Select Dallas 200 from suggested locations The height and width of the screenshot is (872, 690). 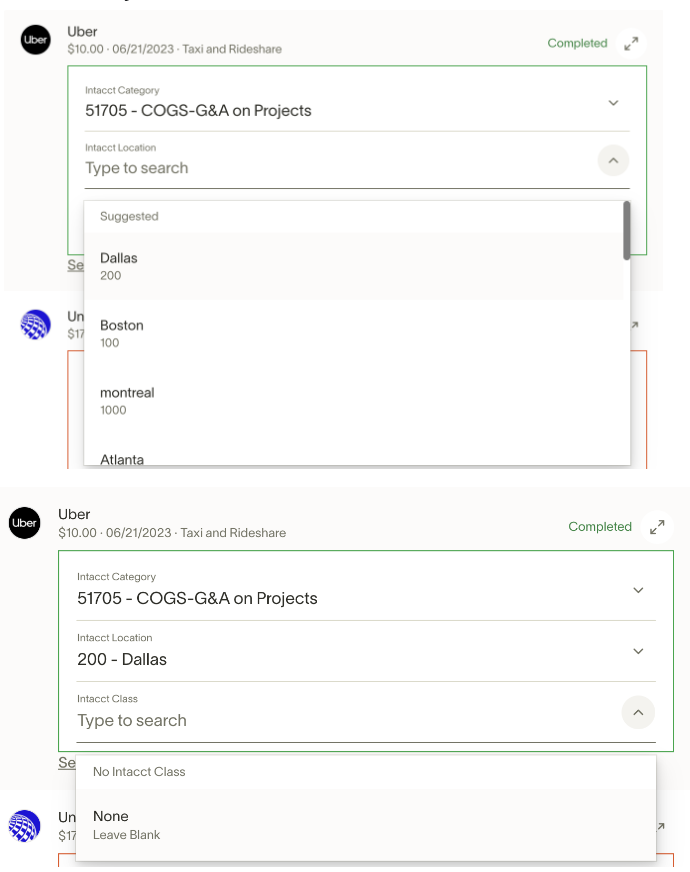click(354, 266)
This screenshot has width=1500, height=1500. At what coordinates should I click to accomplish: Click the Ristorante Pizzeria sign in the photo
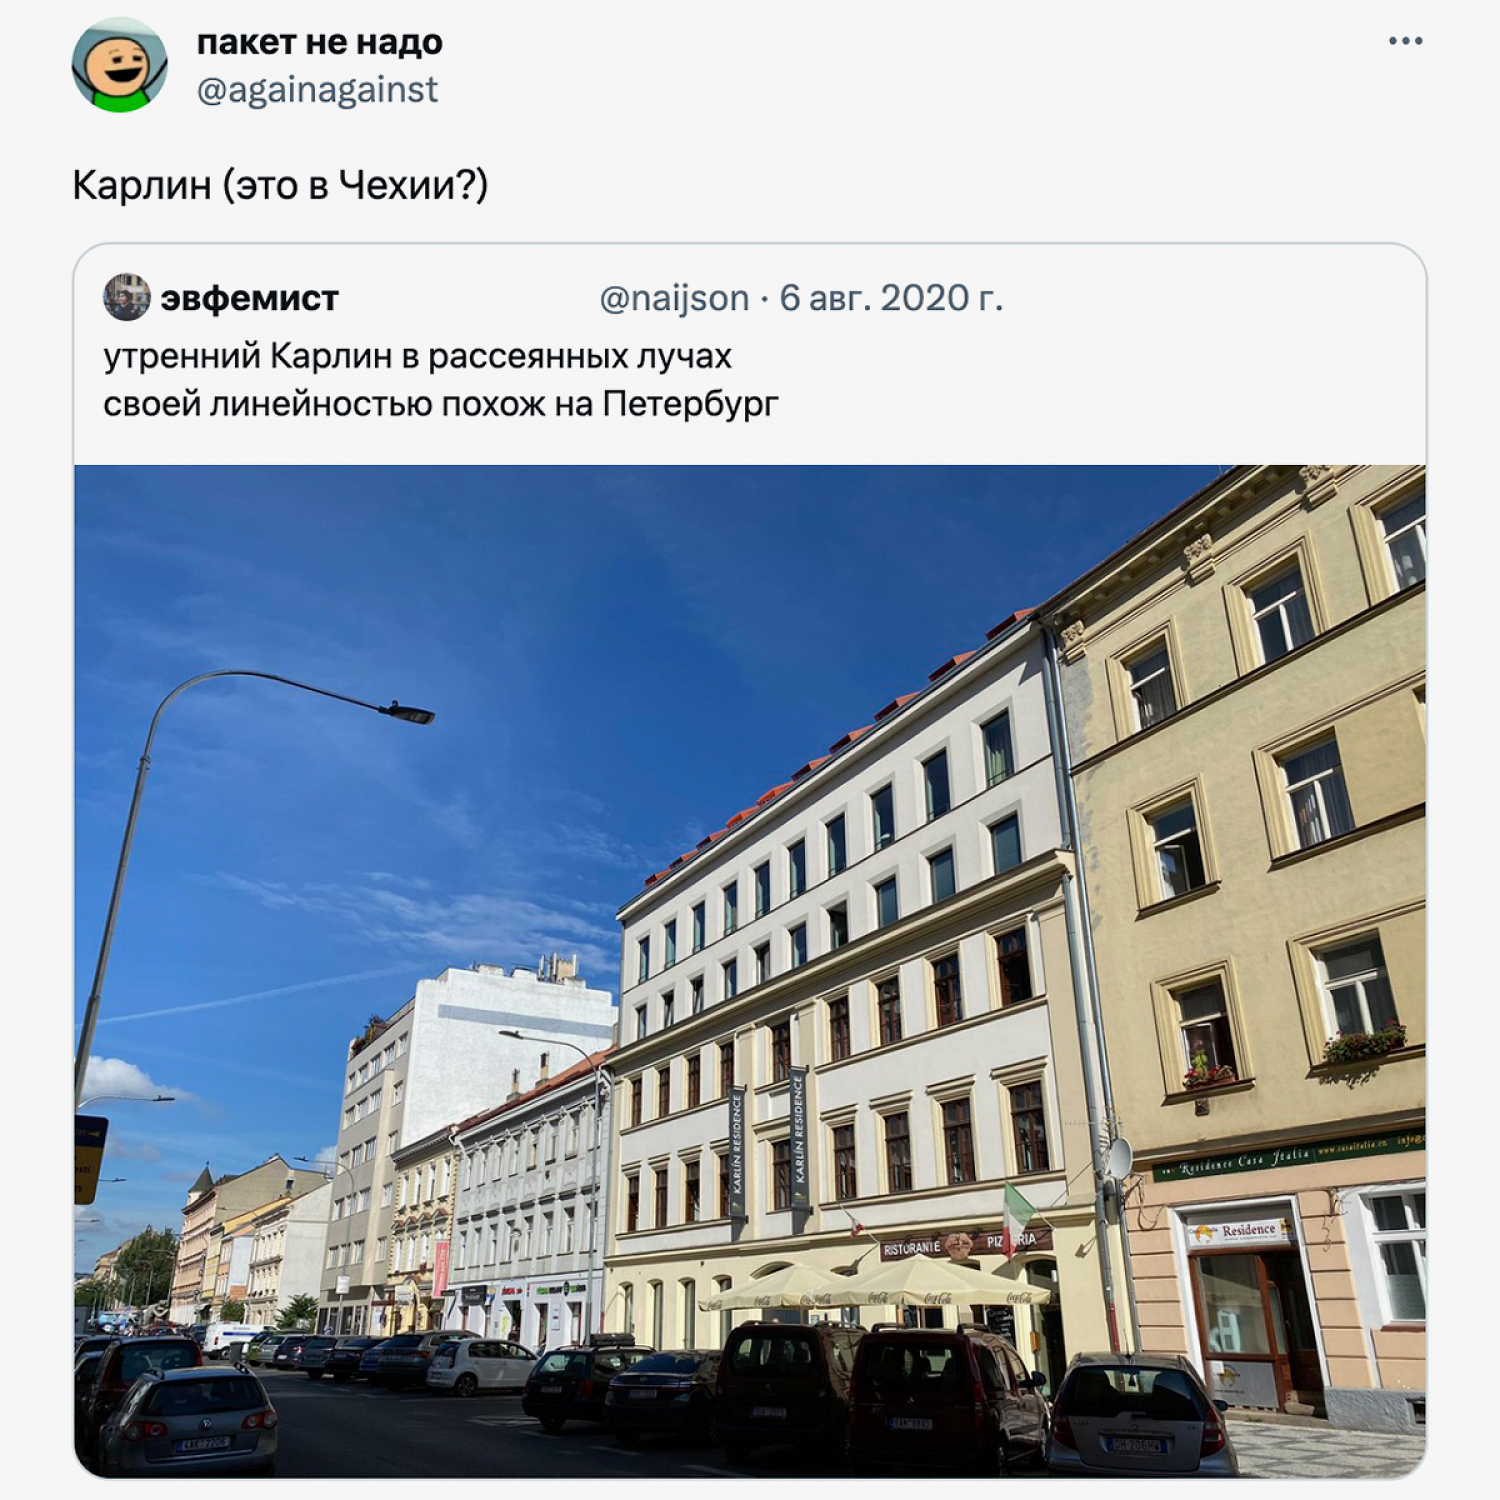pyautogui.click(x=964, y=1245)
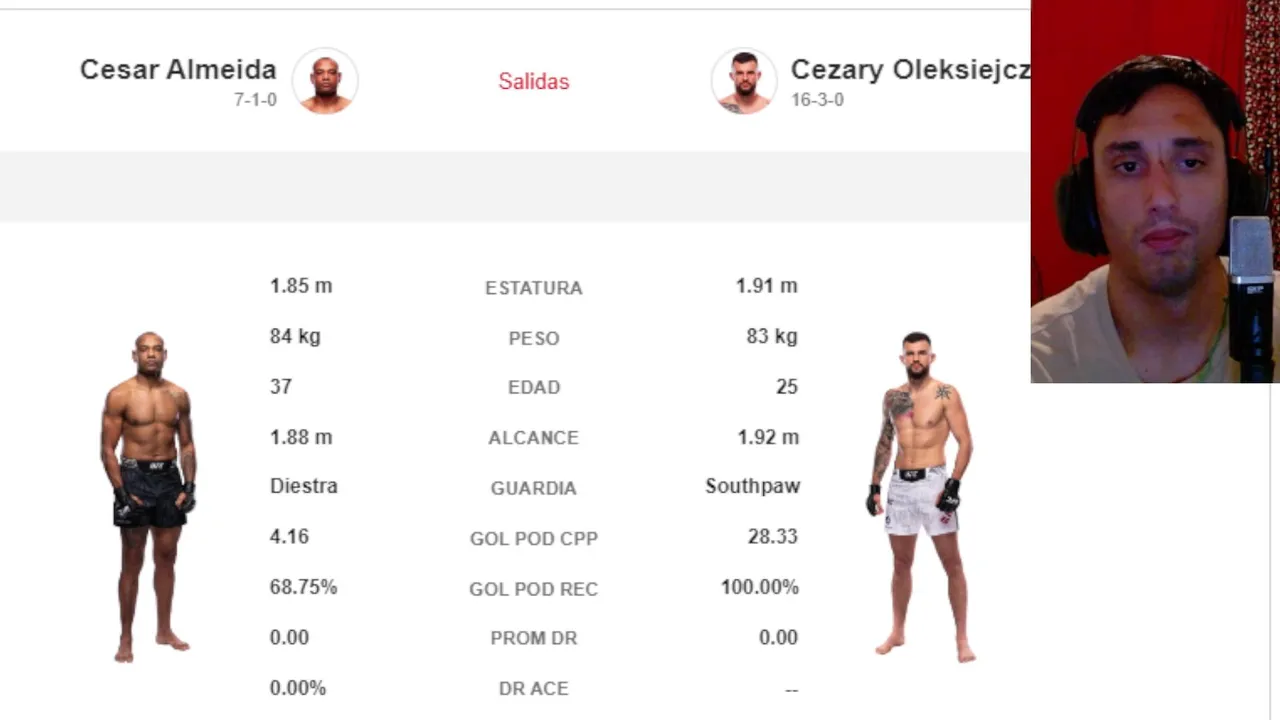Click Cesar Almeida's circular headshot avatar
Screen dimensions: 1280x720
[x=325, y=81]
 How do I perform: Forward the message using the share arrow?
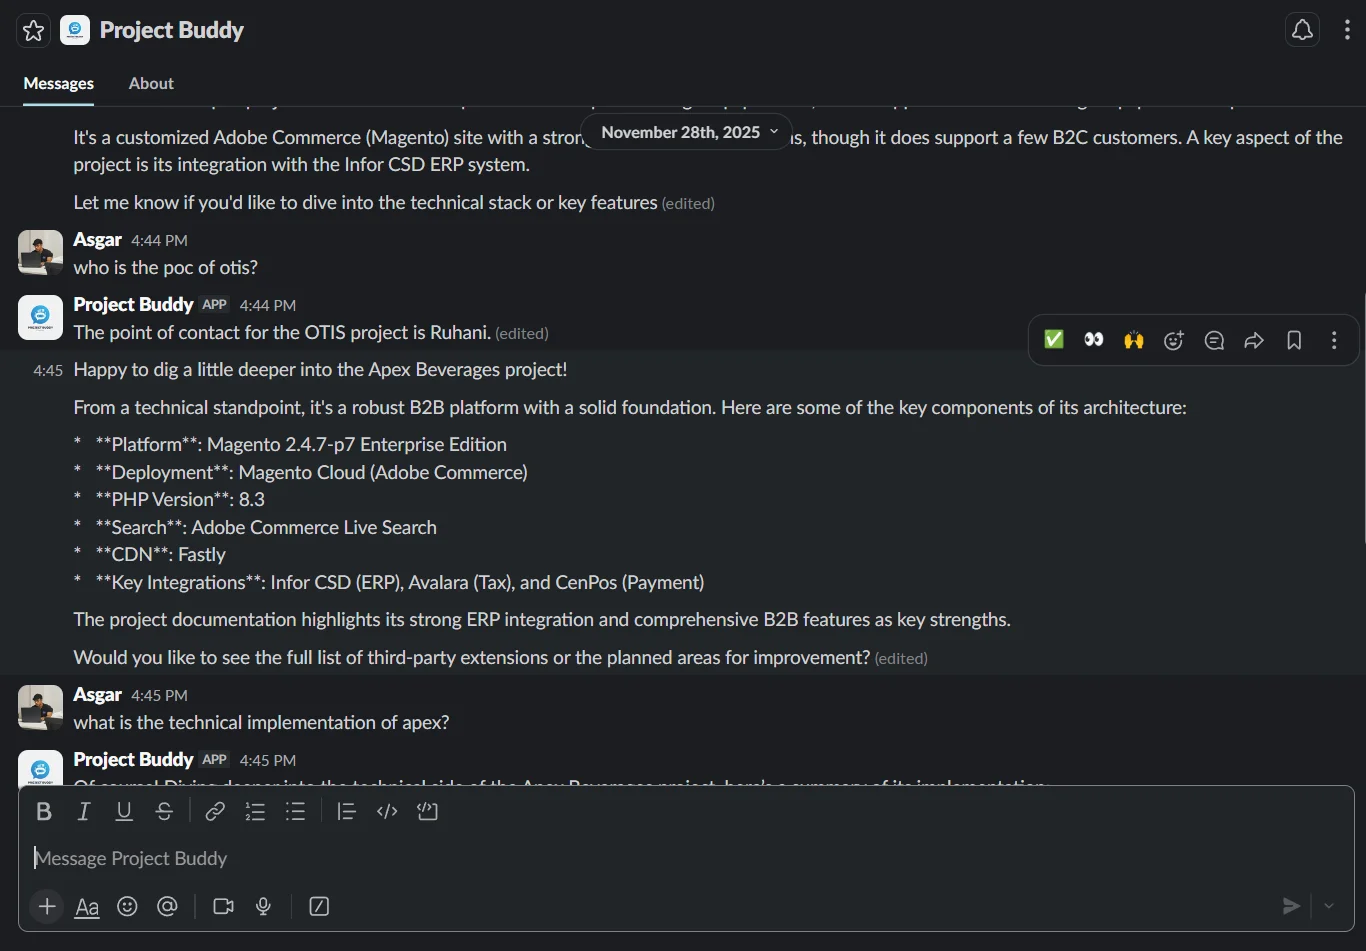(1254, 340)
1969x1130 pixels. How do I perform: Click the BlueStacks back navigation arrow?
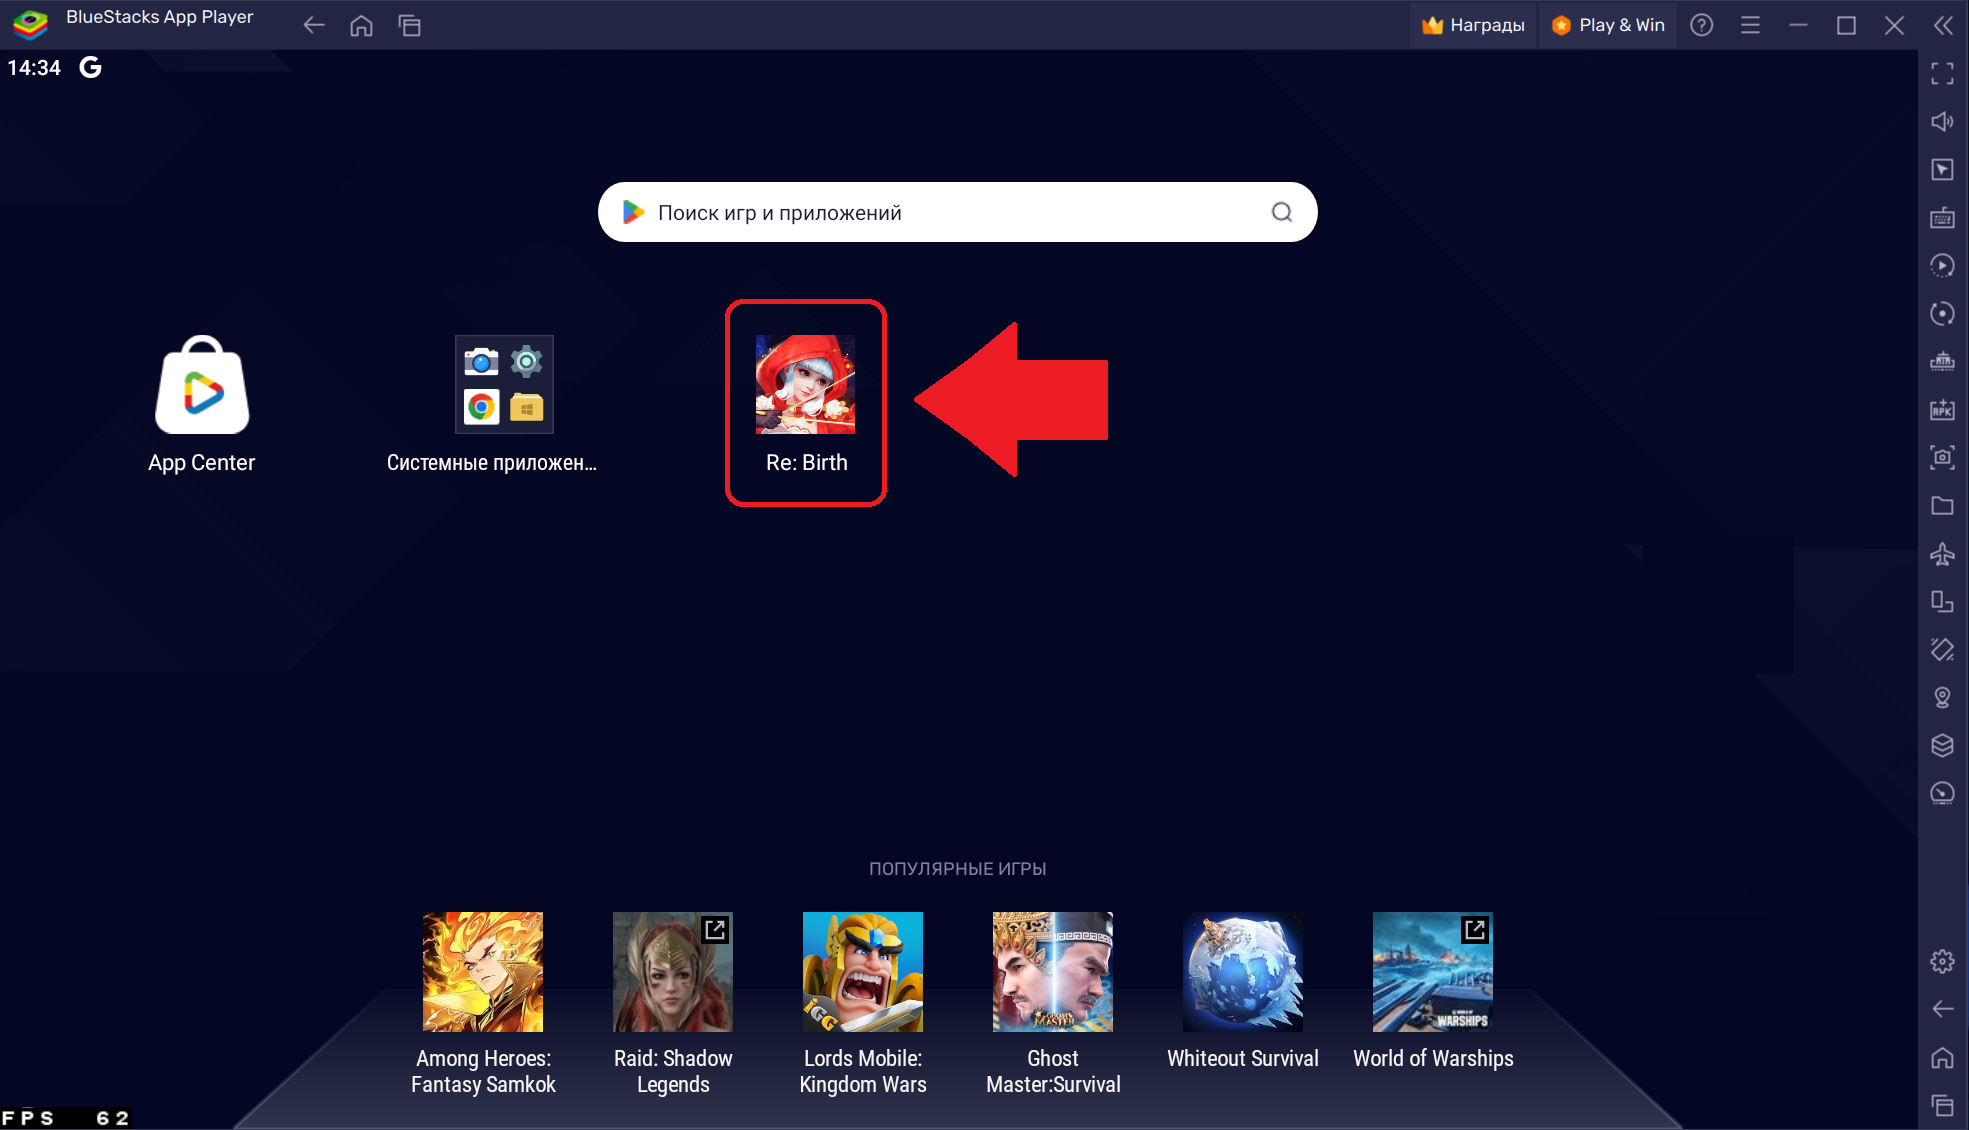[x=314, y=23]
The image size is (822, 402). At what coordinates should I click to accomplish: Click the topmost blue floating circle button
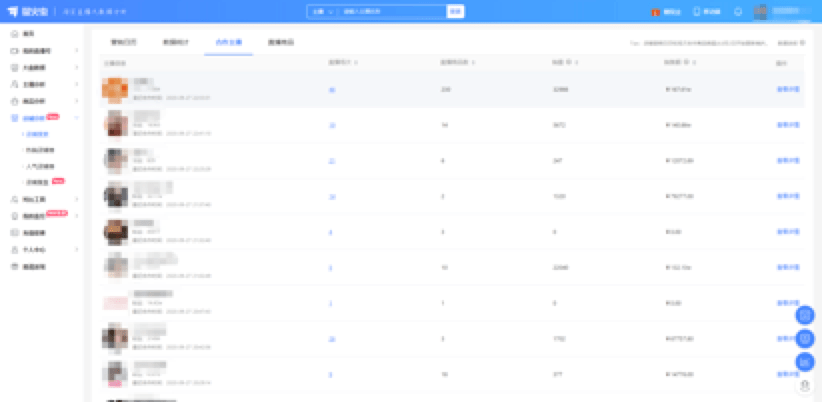(x=805, y=316)
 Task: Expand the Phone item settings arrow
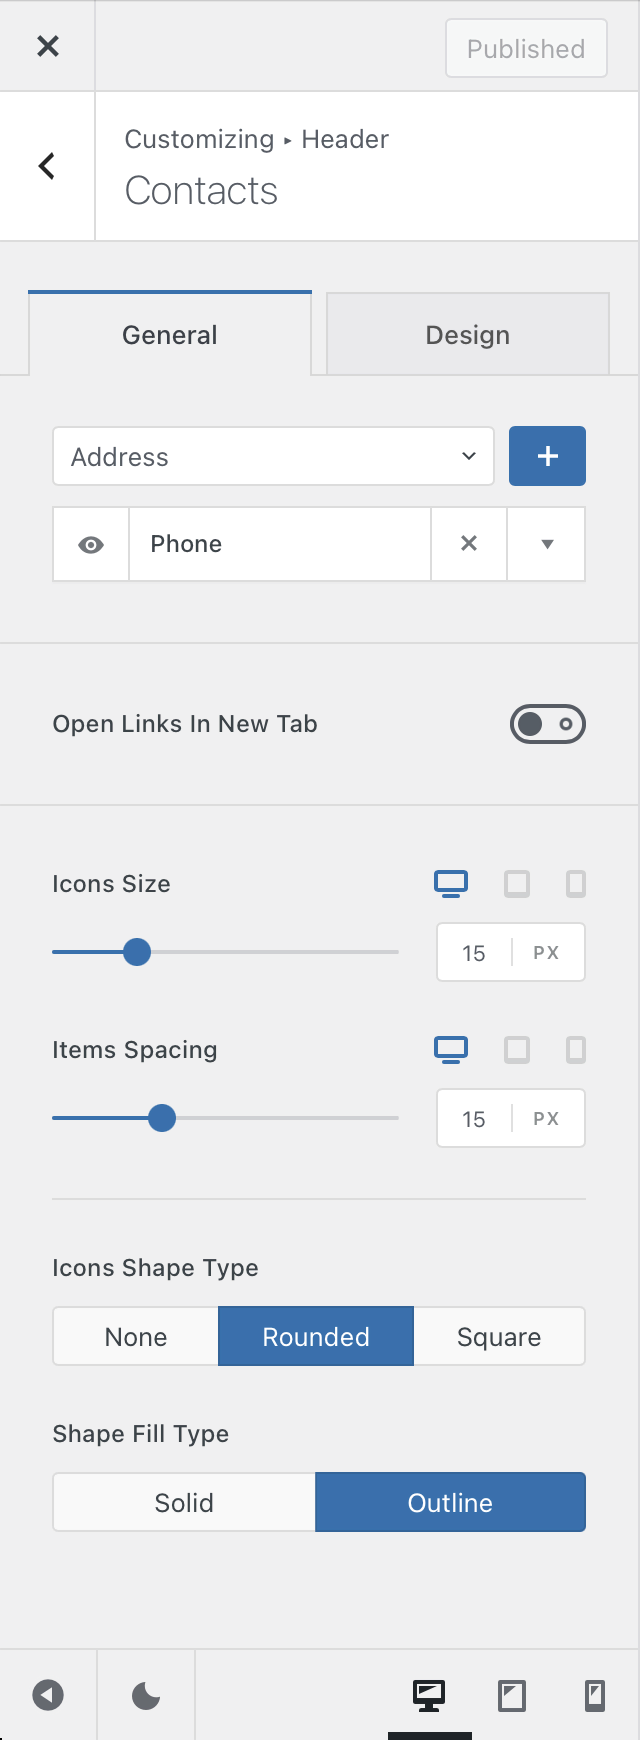pyautogui.click(x=547, y=544)
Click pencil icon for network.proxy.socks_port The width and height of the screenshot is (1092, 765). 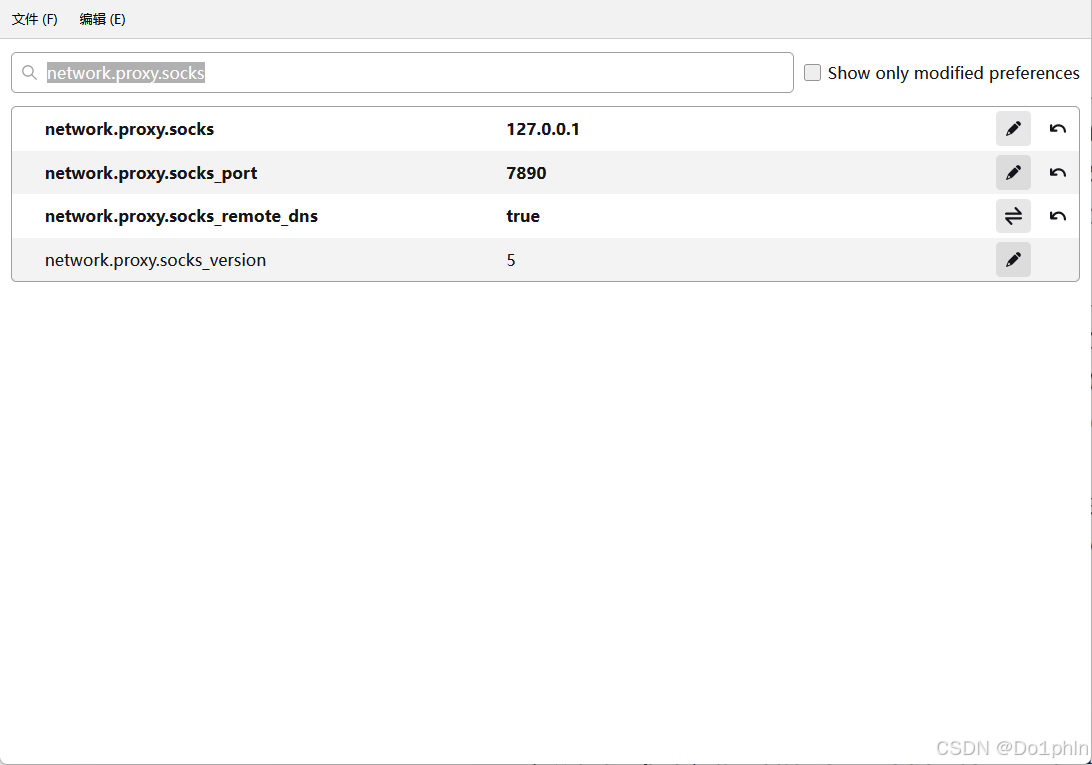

■ The task:
Please return only the lines running from the line with "This screenshot has" to the final line of the data, both included, exactly and without any pictures.

■ Your response:
This screenshot has width=1500, height=1500. At what coordinates should I click to accomplish: Click the Ristorante Pizzeria sign in the photo
pyautogui.click(x=964, y=1245)
Click Cesar Almeida's circular headshot avatar
Screen dimensions: 1280x720
[x=325, y=81]
 How do I perform: Forward the message using the share arrow?
(1254, 340)
1969x1130 pixels. How do I perform: Click the BlueStacks back navigation arrow?
[x=314, y=23]
The image size is (822, 402). At what coordinates should I click to accomplish: Click the topmost blue floating circle button
(x=805, y=316)
 Task: Expand the Phone item settings arrow
pyautogui.click(x=547, y=544)
Click pencil icon for network.proxy.socks_port The width and height of the screenshot is (1092, 765). 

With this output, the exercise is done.